Exercise: Copy the lines running from the one that contains "You are a computer-use agent." to the end of the entries below, exactly and with no pictures.

Collected data:
%%
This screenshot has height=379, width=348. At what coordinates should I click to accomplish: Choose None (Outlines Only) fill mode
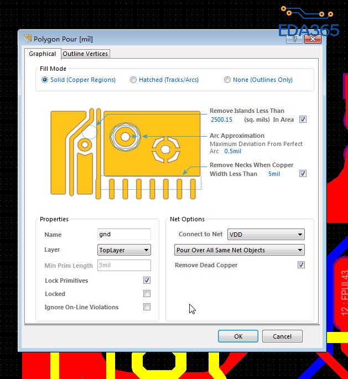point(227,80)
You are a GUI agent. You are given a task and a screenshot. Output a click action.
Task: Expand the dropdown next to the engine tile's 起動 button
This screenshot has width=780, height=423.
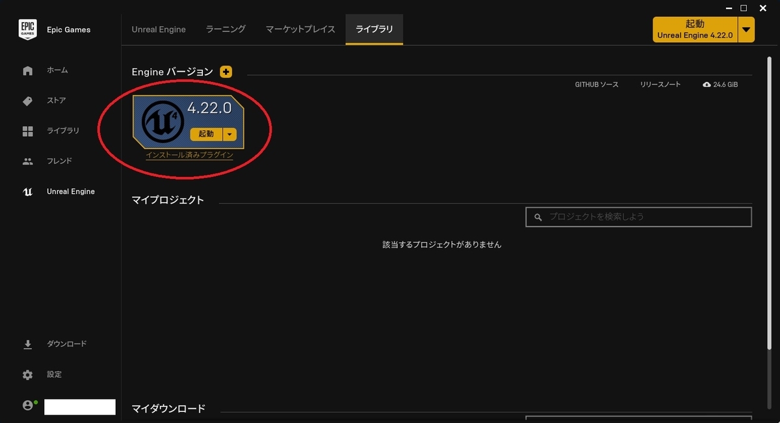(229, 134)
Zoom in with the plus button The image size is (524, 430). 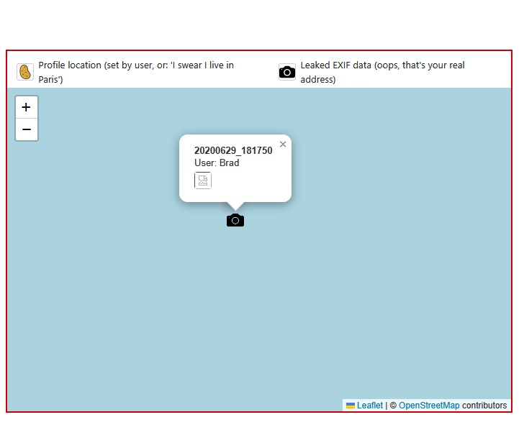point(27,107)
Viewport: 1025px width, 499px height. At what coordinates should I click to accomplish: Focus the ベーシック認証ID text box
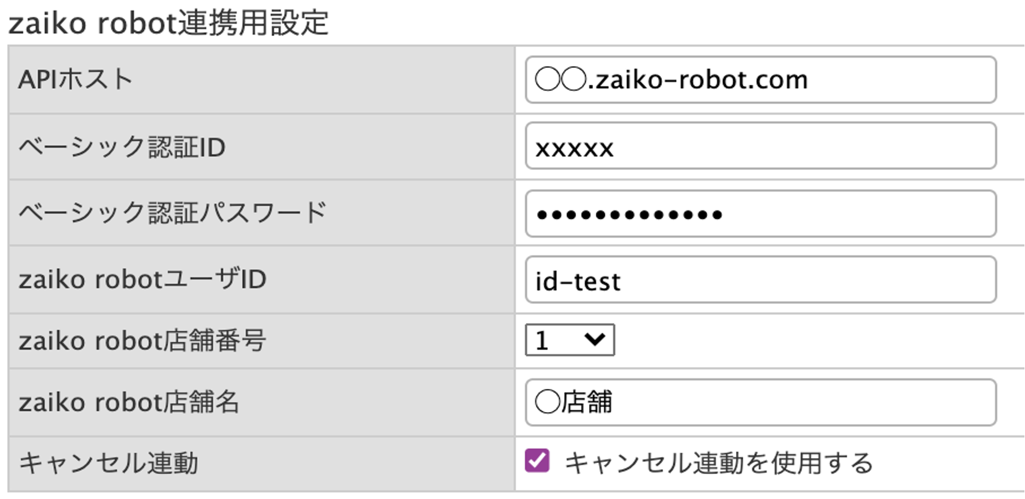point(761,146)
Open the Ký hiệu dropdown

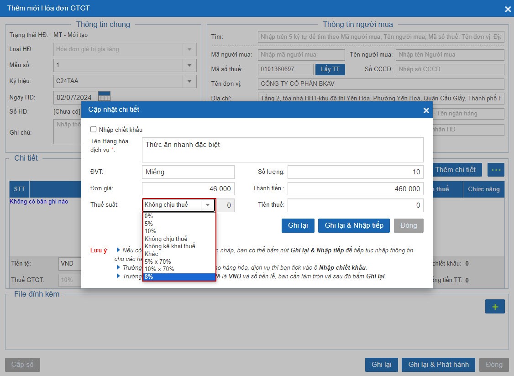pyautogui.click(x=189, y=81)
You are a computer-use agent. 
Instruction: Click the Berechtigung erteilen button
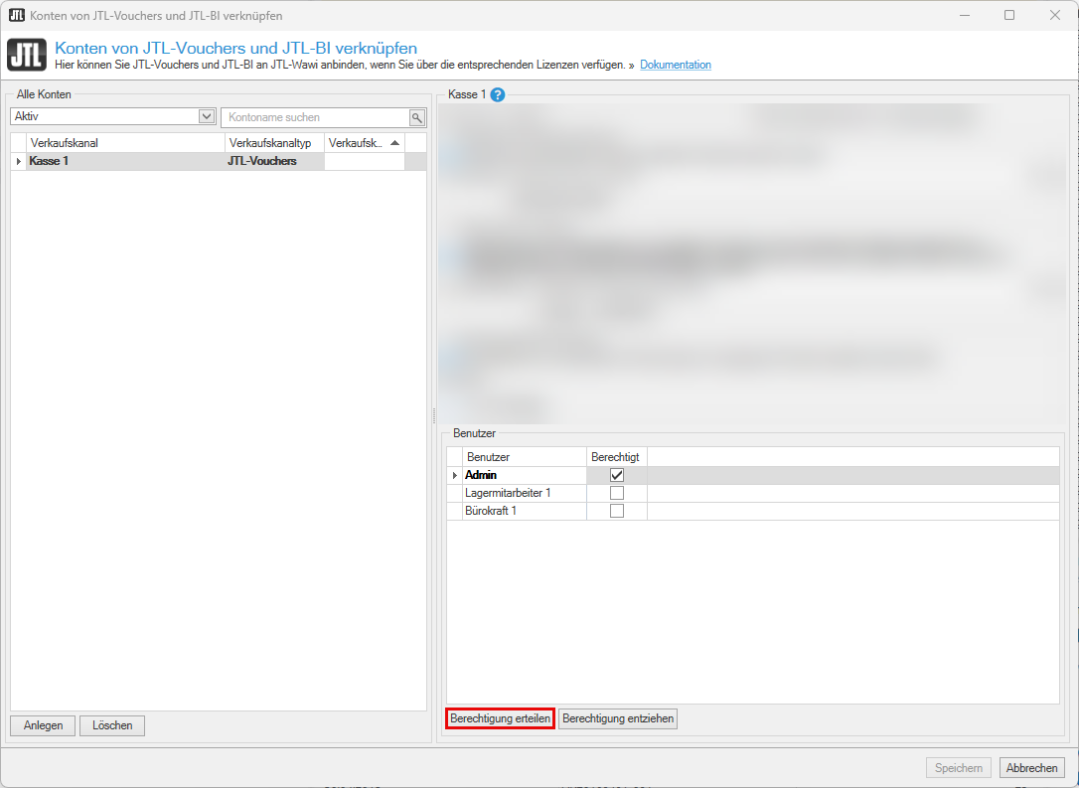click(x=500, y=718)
%%
Result of the task:
You are a computer-use agent. 
Instruction: Click the Berechtigung erteilen button
click(x=500, y=718)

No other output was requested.